Last Saturday night the legendary Gloria Steinem spoke to 300 plus women physicians and medical students at the gala dinner of the 97th Annual Meeting of the American Medical Women’s Association. She spoke about the serious plight of one of the world’s biggest businesses, the slave trade and human trafficking in women and children. At once sobering, and then again a wake up call. There is more to do. Women in the comfortable US need to be ever vigilant in bringing forward not only an awareness of the world wide horrors promulgated against women, but also the promotion of a basic paradigm shift in the way women are treated in all arenas. We cannot afford to disenfranchise, subjugate or waste the talents of half the population of the world.
With her formal presentation over, I quickly jumped to the mike. “Gloria,” I said, “how do we bring the message to the upcoming generations? How would you, a woman of the media, campaign the medical students and educate them on the fact that gender issues are (unfortunately) relevant to them?” And she answered, “You are doing it right here, right now. Keep talking. Keep up the conversation.”
And so I do. At the risk of repeating myself over and over.
The coincidence of equal pay day with an historical visit from Ms. Steinem on our 97th annual meeting of the American Medical Women’s Association should not go unnoticed. While it would seem that these two “injustices” (pay gaps and human trafficking) are disproportionate in their seriousness, I hope you will come to agree with me that their importance is equally worthy of serious attention and quite related.
On April 16, we are once again reminded that women who work outside the home have to work 3 1/2 months longer than their male counterparts to make the same annual salary. Surprised? I hope not. Are you as tired of hearing about this as am I? I hope so.
No matter that we are armed with data, the will to change, and a legal system designed to redress the wrongs we all might face. Data no longer persuades–we have become jaded. The will to change is eclipsed by everyday life. And our legal system is badly broken.
We have made so little progress on the single most important issue I believe women face–equal pay for equal work. It is definable and yet not correctable. I place no value on the symbolism of Prez Obama signing the Lily Ledbetter Fair Pay Act as his first official bill to sign in his presidency. Yes, it restored the horrendous mistake of the Supreme Court, but the Prez and the democratic house and senate could not pass the next step, the Paycheck Fairness Act.
Yes, I have come to believe that money is the most important issue. Devaluation has deep and insidious negative effects. Without financial resources to live our lives the way we want, we will always be unnecessarily dependent on a man to eat, clothe and house ourselves and the children we bear. AND, we won’t have the extra disposable income to affect change on the political or social scenes–no matter your political persuasion.
Women physicians continue to be paid significantly less than their male counterparts coming out of residency even controlling for specialty, hours worked, geographic locale, and dozens other possible explanatory factors. Why???? We devalue ourselves more than any other professional group. Why???? Because we are much more sensitive to the competing roles we have: service to humankind vs. our rights to be paid well for our highly developed skills,lifelong commitment to further our knowledge for patient benefit, and our availability day or night for the needs of others.

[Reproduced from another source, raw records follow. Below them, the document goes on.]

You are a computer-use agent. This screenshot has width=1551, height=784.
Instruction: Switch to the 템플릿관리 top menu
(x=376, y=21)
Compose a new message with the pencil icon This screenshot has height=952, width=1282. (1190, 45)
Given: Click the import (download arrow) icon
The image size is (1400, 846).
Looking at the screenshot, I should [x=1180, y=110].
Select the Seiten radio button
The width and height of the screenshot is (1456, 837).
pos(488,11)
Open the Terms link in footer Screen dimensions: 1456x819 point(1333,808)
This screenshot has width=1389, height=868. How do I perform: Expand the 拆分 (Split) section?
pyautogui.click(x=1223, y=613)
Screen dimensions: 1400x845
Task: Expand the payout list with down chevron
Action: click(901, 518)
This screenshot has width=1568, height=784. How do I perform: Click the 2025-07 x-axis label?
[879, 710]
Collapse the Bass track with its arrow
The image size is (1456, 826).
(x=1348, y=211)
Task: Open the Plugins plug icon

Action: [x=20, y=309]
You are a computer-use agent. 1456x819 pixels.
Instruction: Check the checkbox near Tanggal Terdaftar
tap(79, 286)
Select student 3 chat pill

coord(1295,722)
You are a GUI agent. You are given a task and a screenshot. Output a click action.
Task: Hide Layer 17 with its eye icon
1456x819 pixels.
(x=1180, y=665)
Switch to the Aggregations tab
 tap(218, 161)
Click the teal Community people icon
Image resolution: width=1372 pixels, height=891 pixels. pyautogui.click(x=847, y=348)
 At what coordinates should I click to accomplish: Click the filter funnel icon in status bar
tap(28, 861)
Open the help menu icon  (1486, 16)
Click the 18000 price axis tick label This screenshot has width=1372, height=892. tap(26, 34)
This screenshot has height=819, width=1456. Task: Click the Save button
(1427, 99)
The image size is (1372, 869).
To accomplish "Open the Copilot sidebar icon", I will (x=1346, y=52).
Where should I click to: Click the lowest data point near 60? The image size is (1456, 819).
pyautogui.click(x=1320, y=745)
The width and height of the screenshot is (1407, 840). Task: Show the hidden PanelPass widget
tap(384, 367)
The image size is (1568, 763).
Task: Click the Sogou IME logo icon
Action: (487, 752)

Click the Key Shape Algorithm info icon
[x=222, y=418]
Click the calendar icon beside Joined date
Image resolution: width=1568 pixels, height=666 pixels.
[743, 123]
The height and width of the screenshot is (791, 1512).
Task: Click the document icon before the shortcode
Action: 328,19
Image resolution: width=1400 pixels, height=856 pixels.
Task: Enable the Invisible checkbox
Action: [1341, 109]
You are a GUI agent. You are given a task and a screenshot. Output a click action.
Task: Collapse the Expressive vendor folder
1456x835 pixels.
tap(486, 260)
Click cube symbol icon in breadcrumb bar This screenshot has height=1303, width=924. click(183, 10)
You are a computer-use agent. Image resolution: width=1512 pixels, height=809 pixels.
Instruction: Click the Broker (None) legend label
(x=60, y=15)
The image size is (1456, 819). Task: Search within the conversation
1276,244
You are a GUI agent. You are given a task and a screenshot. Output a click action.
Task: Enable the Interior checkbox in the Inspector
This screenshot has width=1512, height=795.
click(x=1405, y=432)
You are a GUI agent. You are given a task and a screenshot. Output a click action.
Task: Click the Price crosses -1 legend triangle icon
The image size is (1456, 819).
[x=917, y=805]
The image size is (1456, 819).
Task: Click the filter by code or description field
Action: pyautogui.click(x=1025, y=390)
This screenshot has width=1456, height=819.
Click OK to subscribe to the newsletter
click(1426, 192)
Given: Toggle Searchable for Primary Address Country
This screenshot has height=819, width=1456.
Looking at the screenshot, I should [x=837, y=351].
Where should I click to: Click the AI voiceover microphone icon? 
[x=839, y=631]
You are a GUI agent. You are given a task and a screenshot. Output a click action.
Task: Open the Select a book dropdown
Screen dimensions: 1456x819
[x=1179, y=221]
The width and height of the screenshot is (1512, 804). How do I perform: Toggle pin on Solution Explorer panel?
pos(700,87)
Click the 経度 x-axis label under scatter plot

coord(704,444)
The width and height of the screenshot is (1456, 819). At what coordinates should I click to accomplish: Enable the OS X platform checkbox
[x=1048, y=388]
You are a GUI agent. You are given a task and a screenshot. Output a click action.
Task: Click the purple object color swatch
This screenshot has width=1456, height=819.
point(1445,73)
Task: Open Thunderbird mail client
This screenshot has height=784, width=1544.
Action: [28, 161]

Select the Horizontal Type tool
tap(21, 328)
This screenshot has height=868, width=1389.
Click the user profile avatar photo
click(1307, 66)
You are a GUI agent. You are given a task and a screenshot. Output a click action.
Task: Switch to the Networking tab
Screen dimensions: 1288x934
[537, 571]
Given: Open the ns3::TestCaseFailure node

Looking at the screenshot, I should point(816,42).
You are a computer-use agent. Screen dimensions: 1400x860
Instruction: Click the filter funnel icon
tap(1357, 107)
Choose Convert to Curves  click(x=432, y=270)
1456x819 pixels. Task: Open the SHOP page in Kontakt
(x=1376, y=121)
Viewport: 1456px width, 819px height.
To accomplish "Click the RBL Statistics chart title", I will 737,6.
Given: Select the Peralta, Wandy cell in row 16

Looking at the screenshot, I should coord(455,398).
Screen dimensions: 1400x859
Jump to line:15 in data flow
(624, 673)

So even our most highly trained professionals, women physicians, cannot manage to close this stubborn pay gap. So we struggle to fund the grants, the programs, the rescue missions for women enslaved, and many, many other worthy causes. Don’t let this day go by without doing something substantive to improve the lives of women (or a single woman) in any way you think appropriate. Even if it is just passing along this “conversation” to your friends on face book so they can agree or not. Thanks.